Cette forme intermédiaire ne garantit pas la teneur exacte des paroles transposées, et suppose
une première condensation par le narrateur.
-
Le style indirect libre est une variante du discours transposé. Le verbe introducteur est
supprimé, toutes les marques du style indirect étant cependant préservées : son système
temporel est centré en français sur l’imparfait. Cet allègement permet des transpositions plus
longues. Surtout, il est ambigu et riche d’effets esthétiques du fait de la double hésitation qu’il
entraîne : d’une part entre discours intérieur et discours prononcé, et d’autre part entre
discours du personnage et discours du narrateur. « Papa trouvait toujours des prétextes pour se
défiler. Il voulait rien devoir à personne, c’était son principe » (Céline)
-
Le discours rapporté (au style direct). C’est la parole même des personnages dans son
intégralité supposée, comme au théâtre. Le narrateur l’introduit généralement par un verbe
déclaratif (ou de pensée) placé en tête ou intercalé, mais il peut également céder brusquement
la parole au personnage en laissant simplement les guillemets (figure dite de l’abruption). Ce
discours, qui est censé être la transcription directe des paroles du personnage, est un des lieux
essentiels de sa caractérisation.
-
Le discours immédiat. La figure d’abruption est poussée à bout dans le monologue intérieur
du personnage, le narrateur s’efface d’emblée, sans laisser de traces – pas même un guillemet
– derrière le personnage et le flot de son discours intérieur ou prononcé. Du fait que ce
monologue n’est pas rapporté, ce qui supposerait l’intermédiaire d’un narrateur, lequel a
momentanément disparu, Genette le nomme « discours immédiat ». Exemple : « A travers la
barrière, entre les vrilles des fleurs, je pouvais les voir frapper », le monologue intérieur de
Benjy dans Le Bruit et la Fureur jette le lecteur dans la conscience éclatée en sensations
vécues ou remémorées d’un idiot de 33 ans en train de regarder des joueurs de golf de la cour
de la ferme familiale.
Les six fonctions du langage
1. La fonction référentielle, fondée sur l'objet de la communication , transmet un savoir , retrace un
événement ou décrit une situation réelle ou imaginaire (le rêve par exemple) : « Il pleut »

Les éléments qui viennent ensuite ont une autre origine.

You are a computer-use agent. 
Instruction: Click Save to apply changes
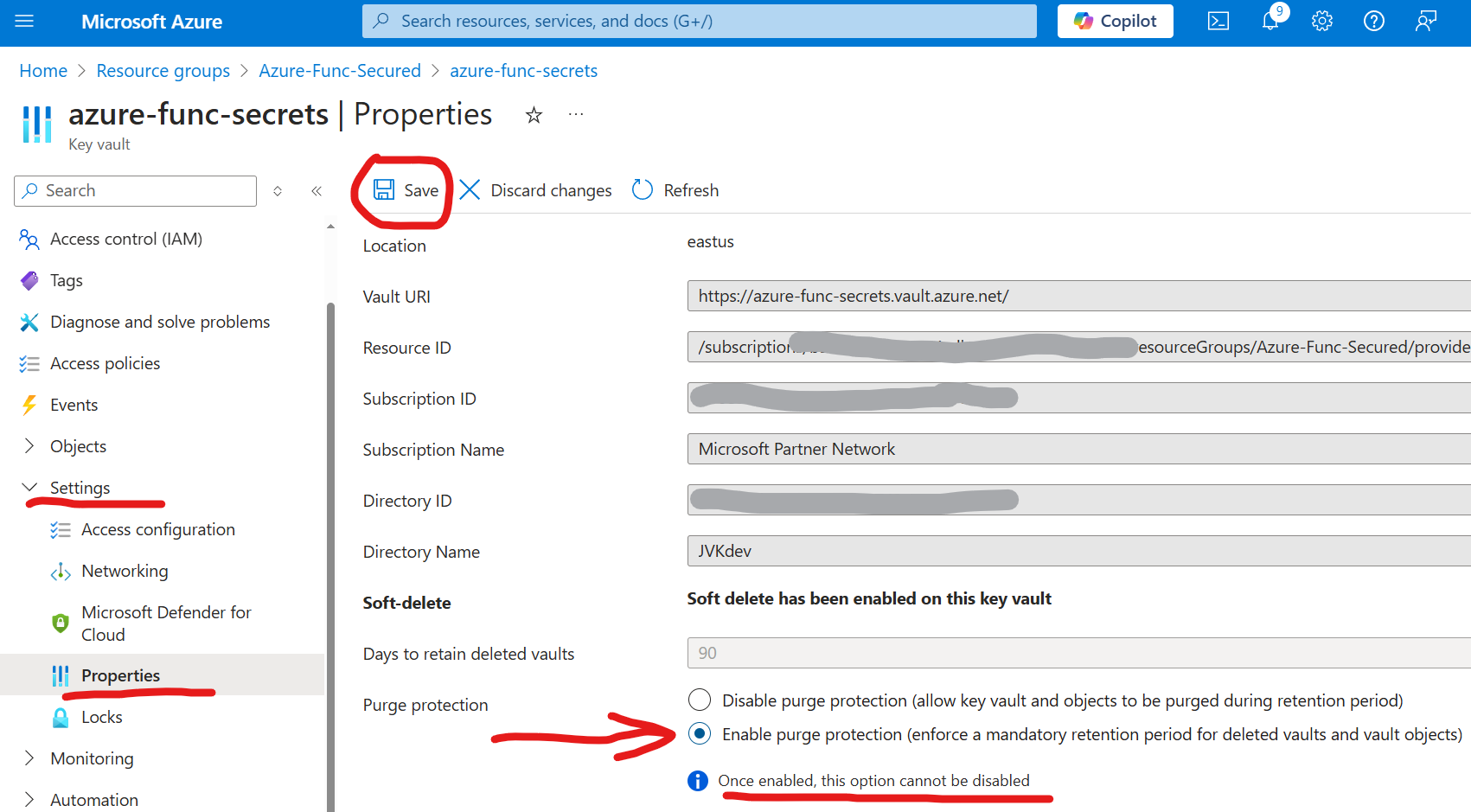(405, 190)
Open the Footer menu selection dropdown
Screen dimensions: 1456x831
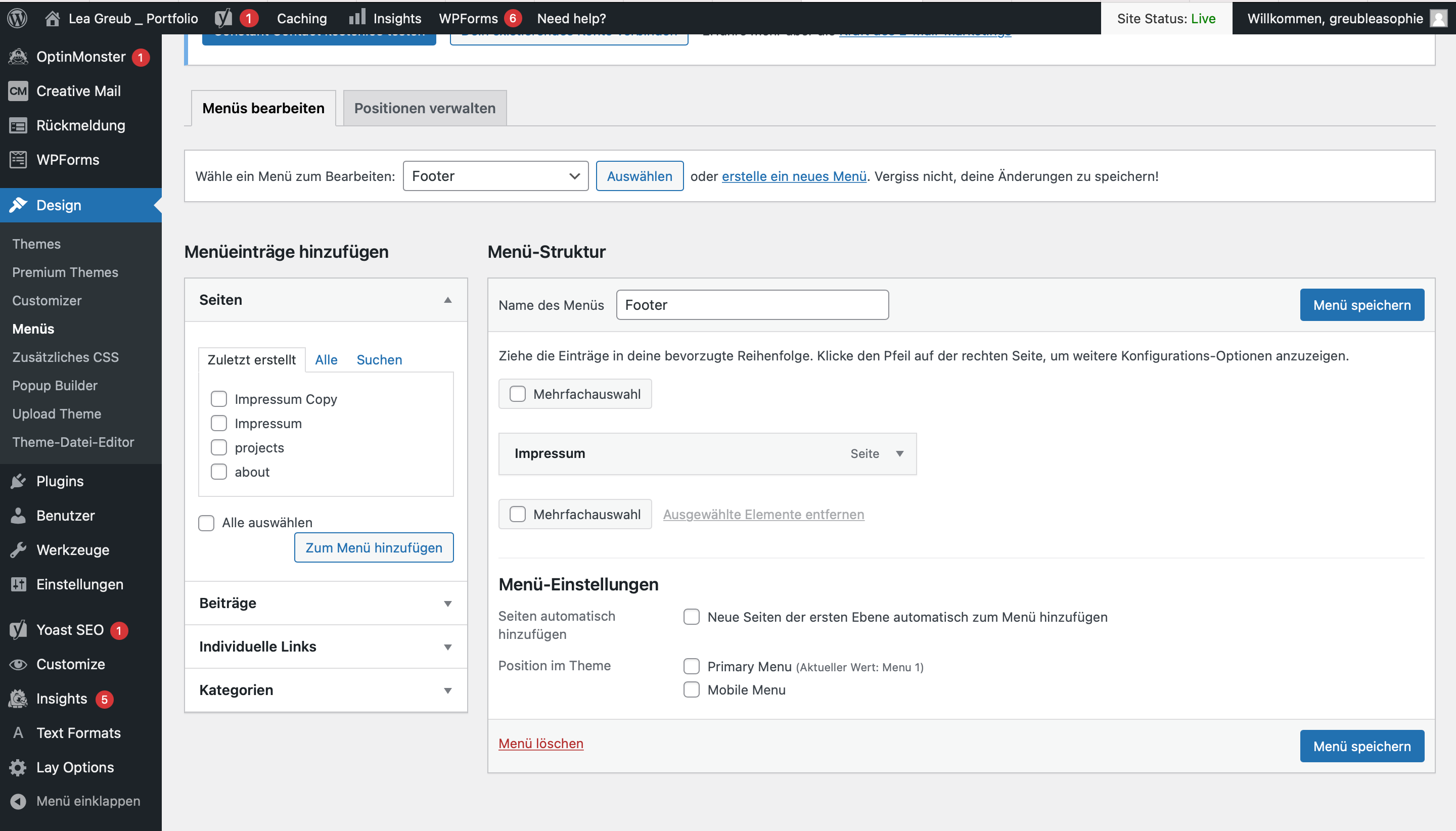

2 . La fonction émotive ( ou expressive ) , fondée sur l'émetteur , révèle les sentiments qu'éprouve
celui qui parle ( désigné aussi comme le locuteur ) face à la situation qu'il évoque : « Hélas, il
pleut… ! »
3 . La fonction conative ( ou impressive ) , fondée sur le récepteur , a pour effet de faire pression sur
le destinataire du message pour agir sur lui, provoquer en lui une réaction, essayer de modifier son
comportement et tenter de créer avec lui des liens de persuasion ou de complicité dans l'action :
« Qu’il pleuve ! »
4 . La fonction poétique s'exerce sur le message lui-même pour en exprimer le contenu à l'aide d'une
formulation plus ou moins artistique : « Il pleure dans mon cœur / Comme il pleut sur la ville. »
(Verlaine)
5 . La fonction phatique , fondée sur le canal de transmission du message , se donne pour objectif de
vérifier que la chaîne de la communication n'est pas brisée ; cette fonction est remplie par l'utilisation
de mots conventionnels , mais pauvres de sens qui établissent ou maintiennent le contact entre les
interlocuteurs ( par exemple le terme " allô " qui sert à engager une communication téléphonique ) ;
« Il pleut, tu m’entends ! »
6 . La fonction métalinguistique s’attache à sauvegarder l’intelligibilité du message émis dont le
contenu peut être rendu plus compréhensible par un commentaire détaillé (informer, expliquer) ou une
autre formulation plus circonstanciée et plus claire que la première . La fonction métalinguistique
illustre la capacité que possède le langage humain (contrairement aux autres codes ) à devenir son
propre champ d'investigation . « Pleuvoir : v.i. : tomber, an parlant de la pluie. »
Selon la nature du message envisagé , c'est l'une ou l'autre des six fonctions qui sera prédominante ;
par exemple , c'est la valorisation du référent ( c'est-à-dire du produit à vendre ) qui sera la tâche
prépondérante du message publicitaire.